A separate school was required as the civil medical school did not provide the necessary training for a military surgeon. The school was opened in Oct 1860; the first competitive examination having been held the previous August.
The school moved from Chatham to Netley and then to Aldershot. A training depôt was established at Aldershot where a course of instruction in ambulance work and first aid to the wounded as well as infantry drill, military administration and law were taught.
Professor Charles Galland
Prof Charles Galland occupied the Chair of Anatomy and Surgery at the University of Malta from 1 January 1839 to 9 March 1858. He was the son of a British military officer and had graduated MD from the University of Malta in 1838. He carried out a lucrative medical practice looking after English invalids who wintered in Malta, which he combined with the delivery of lectures in anatomy and surgery at the university.

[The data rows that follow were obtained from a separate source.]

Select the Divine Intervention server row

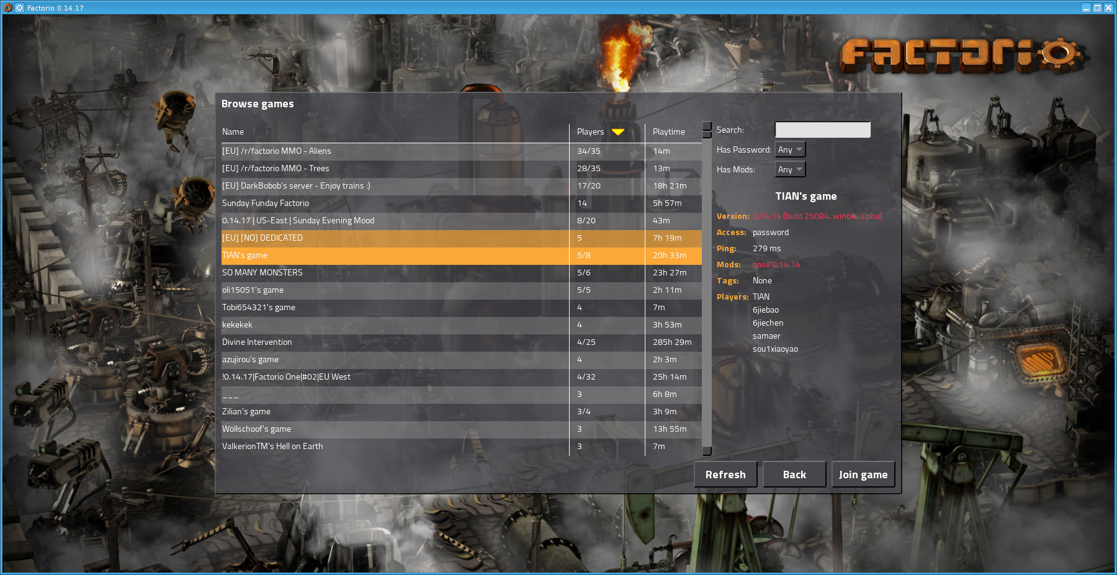coord(256,342)
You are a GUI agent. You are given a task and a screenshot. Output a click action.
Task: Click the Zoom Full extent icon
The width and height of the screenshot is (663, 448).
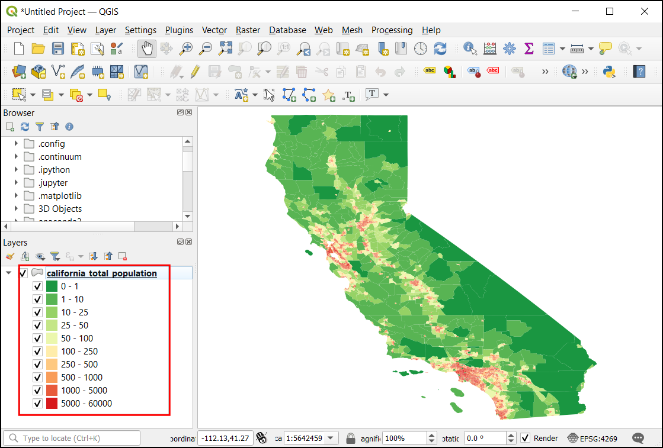[225, 49]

Galland was in the habit of escaping the summer to his alpine estate within the Sardinian territory, and returned to Malta in time to deliver his university lectures and greet his English patients. Initially, this arrangement worked well. However, when he disposed of his medical practice, moved his family to his alpine estate, and was no longer able to return to Malta, the Governor Sir William Reid, refused to accept a deputy and compelled him to resign the Chair of Anatomy.
Baptisms Burials 1858
22 Apr Baptism of Henry Albert Dalby born 16 February 1858, son of Joanna and William Dalby War Department Valletta.
23 May Baptism of Albert Rowland Monro son of Susan and Hugh Monro Civil Engineer War Department.
3 Aug Baptism of Christopher Israel Clarke born 10 July 1858, son of Mary Anne and Garrison School Master Christopher Clarke.
11 Aug Baptism of Mary Jarratt Somerville born 11 July 1858, daughter of Mary Anne and Assistant Chaplain to the Forces Dudley Somerville.
25 Nov Burial at Ta' Braxia Cemetery, Pietà of Mary Horn aged 26 years 11 months, wife of Brigade Commander Major General Frederick Horn CB.